Раздел документа —
━━━

Не обошлось без скандала. Оренбургский генерал-губернатор Крыжановский, не гревший желанием отдавать свои войска под чужую руку, заявил, что может выделить для похода на Хиву не более десяти сотен. Что касается направления движения Оренбургского отряда, Крыжановский потребовал, чтобы не оренбуржцы шли на присоединение с казалинцами, а наоборот. Для этого предлагалось перевезти Казалинский отряд Кауфмана на судах Аральской флотилии на западный берег Аральского моря и затем двинуть его к Каратамаку для соединения там с оренбургскими войсками. Но Кауфман возмутился и это требование отверг.
* * *
Состав вышедшей из Джизака колонны Кауфмана был таков: одиннадцать рот пехоты, рота саперов, шесть казачьих сотен, конно-артиллерийская батарея, шесть орудий пешей артиллерии, батарея горных орудий и батарея ракет. Всего около двух с половиной тысяч человек. В обозе шло четыре тысячи верблюдов, которых наняли у казахов по 12 рублей в месяц, причем за каждого павшего верблюда должны были выплатить хозяевам по 50 рублей. Деньги по тому времени весьма серьезные. Ну вот, кажется, вся нервотрепка с приготовлениями позади!
Трубачи приложили к губам мундштуки труб и, раздувая щеки, вывели сигнал «Поход»:
Всадники-други, в поход собирайся,
Хор трубачей отозвался.
Ну-ка живее, вы коней седлайте,
Взводного голос раздался…
Двинулись! С Богом! Через Голодную степь до колодца Аристан-бель-Кудук Джизакский отряд шел в условиях сильных морозов. Положение усложнялось тем, что негде было достать дров. Однако с каждым днем быстро теплело, и вскоре холода отступили.
Порядок следования был таков – впереди верные казахи и часть казаков, за ними пехота с артиллерией, а затем обоз с прикрытием казаков. При этом они следовали по обе стороны, высылая боковые разъезды. Так как вода была на вес золото, порядок ее потребления у колодцев был строго регламентирован. По приходе эшелона к каждому колодцу ставился часовой. Раздачей воды заведовал доверенный унтер-офицер с помощниками. Прежде всего, выдавали воду на варку, потом на питье и только потом на чай. Если колодец был один, там верблюдов не поили, но зато обязательно поили лошадей. При водопое верблюдов присутствовали караван-баши и заведующие обозом.

━━━

Исходные данные —
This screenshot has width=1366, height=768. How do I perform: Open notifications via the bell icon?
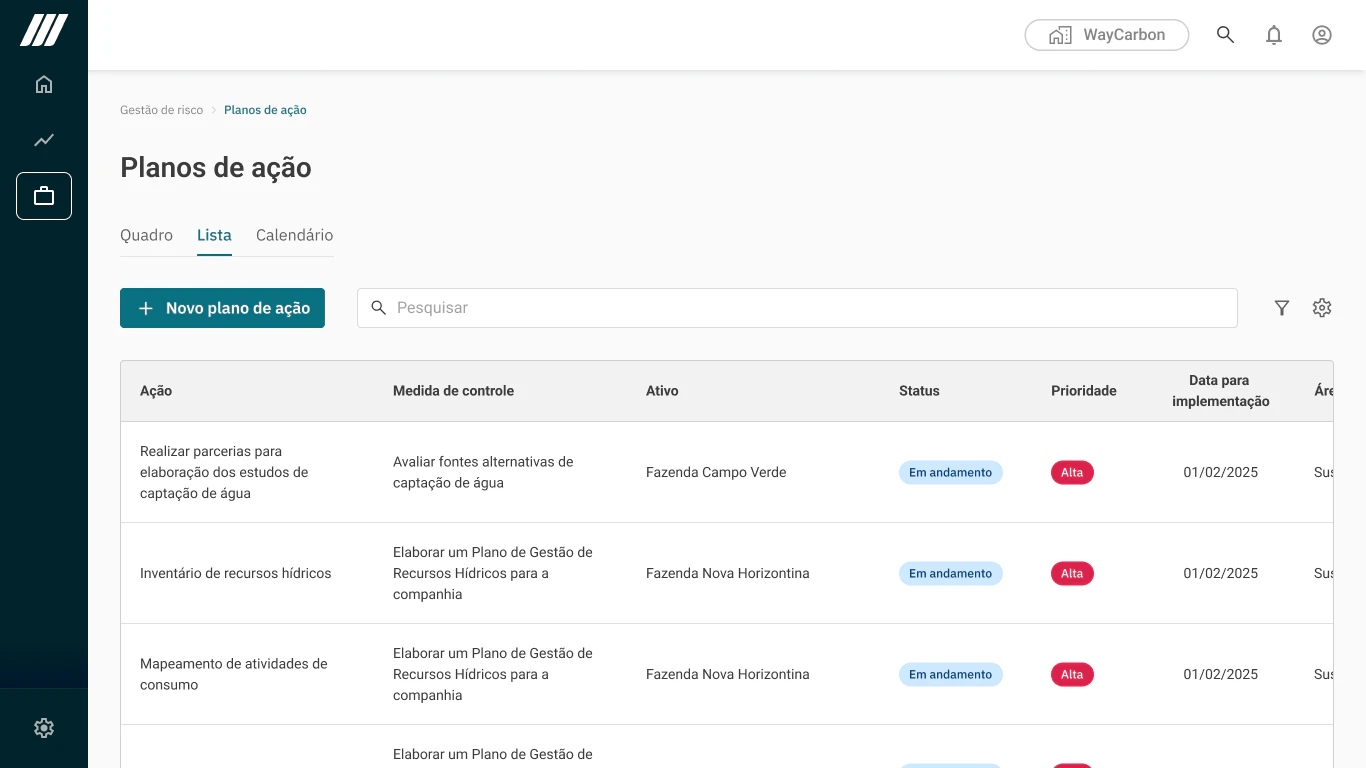click(1274, 34)
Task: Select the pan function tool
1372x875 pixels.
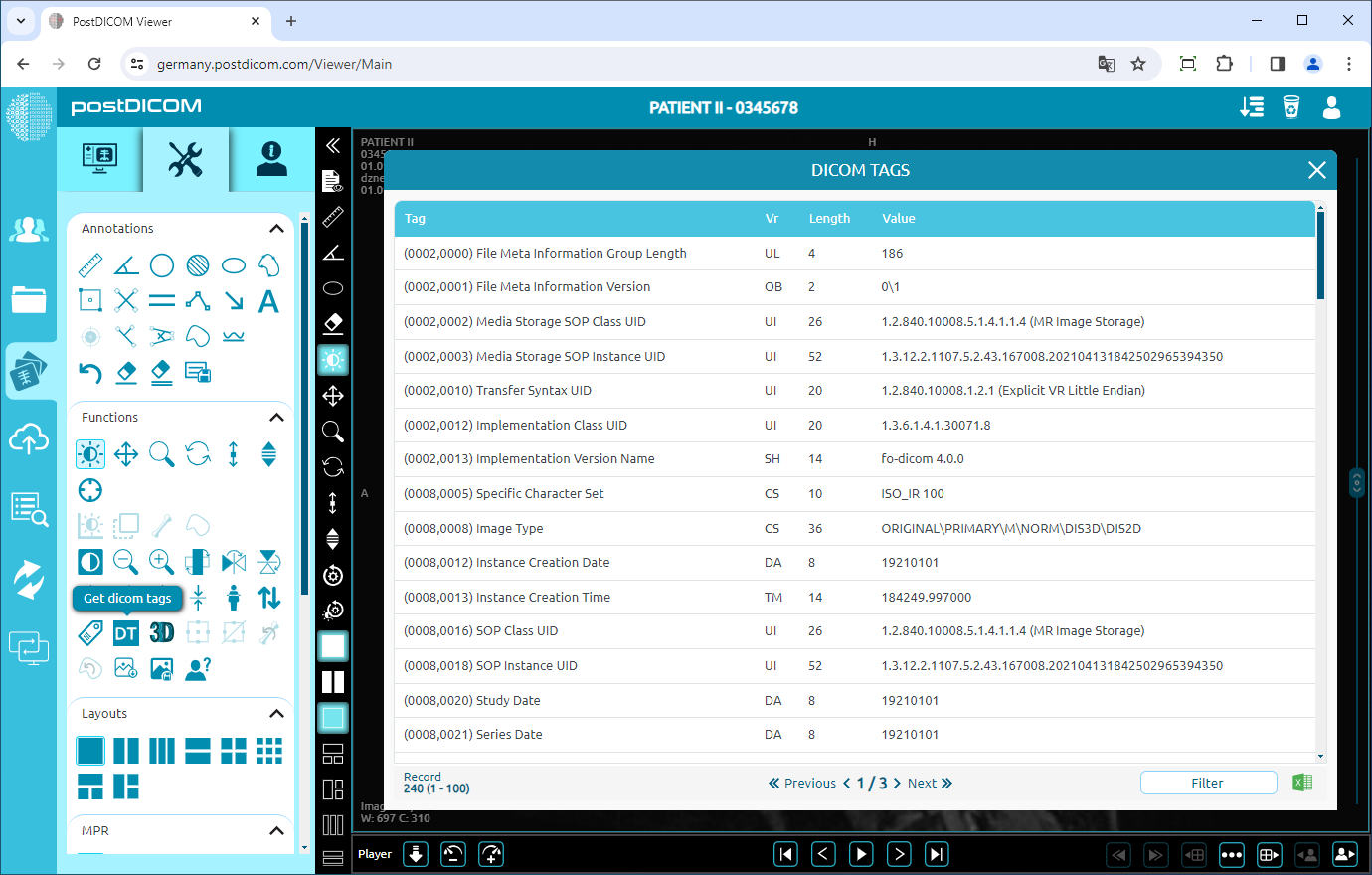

━━━

Что требуется —
Пожалуйста, назовите по разделу документа, сколько в месяц платили казахам за наём одного верблюда.

Решение задания —
По 12 рублей в месяц.